Allí, inmóvil y con cierto aire desafiante nos esperaba un hombre de apariencia mayor, robusto y en el que se apreciaba el paso del tiempo, bien flanqueado por sus perros que parecían esperar una orden de su dueño para atacar y con una escopeta preparada por si fuera menester. Ante esta situación, comenzamos a dudar si sería buena idea seguir en aquellas tierras, pero con el poco valor que nos quedaba y muy temerosos nos decidimos a contarle nuestra historia. El hombre, para alivio y consuelo nuestro, accedió a dejarnos pasar allí la noche, en su casa, aunque en ningún momento se desentendió de la escopeta y de los perros que siempre estaban a su lado, como si fuesen la única compañía que tenía o en lo único que confiaba.

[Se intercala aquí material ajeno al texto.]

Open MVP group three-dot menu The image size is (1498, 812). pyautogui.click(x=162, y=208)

La casa era bastante grande para una sola persona y la única compañía de dos cánidos. Tenía un salón repleto de fotos antiguas y de muchos objetos que se podrían considerar casi reliquias de tiempos pasados. Me llamó la atención en especial una pequeña caja de música y una radio bastante antigua y de la que dudé si tendría otra utilidad distinta de la de mero objeto decorativo. A continuación, se podía ver una pequeña cocina con un horno que parecía seguir en uso y una alacena en la que había todo tipo de conservas. También había una pequeña mesa de madera y unas banquetas que parecían haber sido hechas a mano, a parte de los típicos utensilios de cocina, tales como cazos, pucheros, etc., todos de latón y hierro. No sé por qué razón, volví al salón y fijé la mirada en aquella cajita de música, tenía algo, como si detrás de ella hubiera una historia que yo desconocía y no sabría nunca. En un vistazo rápido al salón, pude observar que en el centro había una gran mesa de madera con un pie muy recargado y muchas sillas también de madera. La chimenea se encontraba a mano derecha según entrabas a la estancia y la repisa poseía gran cantidad de lo que sin duda habían sido recuerdos de otra época.

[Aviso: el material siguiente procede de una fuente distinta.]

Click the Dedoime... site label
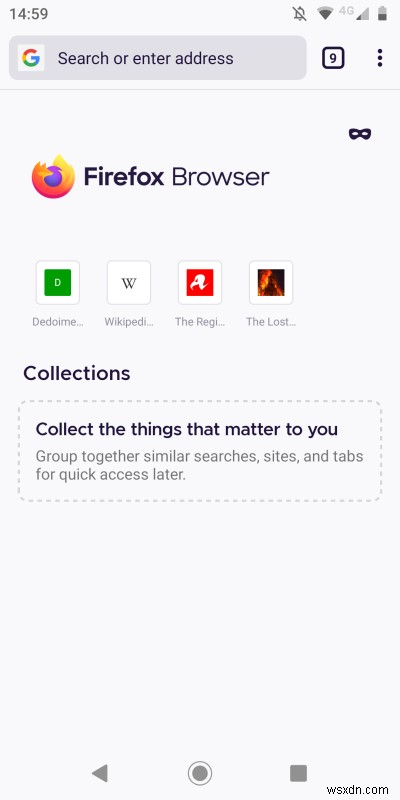The width and height of the screenshot is (400, 800). pyautogui.click(x=58, y=322)
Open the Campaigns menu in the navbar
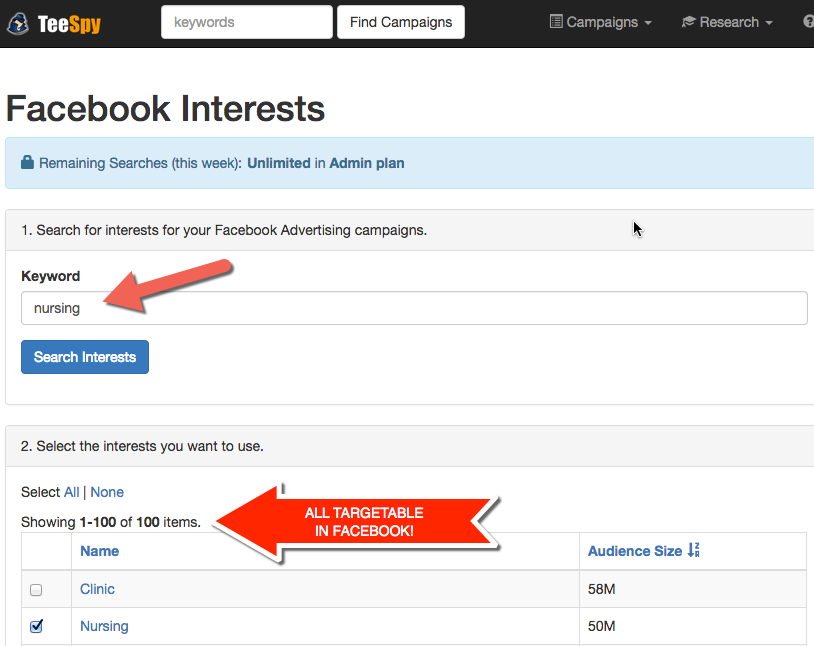 601,22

El resto de las paredes estaban adornadas con objetos tales como cabezas de ciervos, renos, osos, ginetas enteras disecada… lo que me hizo pensar que este hombre había sido un gran cazador en su juventud. Del mismo salón, salían unas escaleras metálicas en forma de caracola que conducían a las cámaras en las que sin duda nos alojaríamos nosotros aquella noche y un pequeño cuarto de baño, que constaba de un pequeño lavabo, así como de bidé y una pequeña ducha. Los grifos eran dorados y bastante recargados. También había un espejo en la pared de gran tamaño y con el marco de hierro forjado. Esta estancia se iluminaba con unos farolillos en forma de campanillas. En total había cuatro dormitorios. Todos ellos con camas bastante grandes y confortables, unos armarios hechos a mano de madera noble que sin duda habrían supuesto un gran esfuerzo a quien los hiciese. Los cabeceros de las camas eran de hierro forjado y tenían motivos florales y otros como hojas de parras. Las cortinas eran de color hueso y tenían una gran caída. Las ventanas abrían hacia adentro y estaban reforzadas con unas verjas de hierro forjado pintadas en negro. Esto se completaba con unas mesitas de noche y unas lamparitas. El exterior estaba rodeado por un seto de gran espesor que aislaba la casa de cualquier contacto humano. Después de esta inspección nos dispusimos a dormir y a intentar descansar.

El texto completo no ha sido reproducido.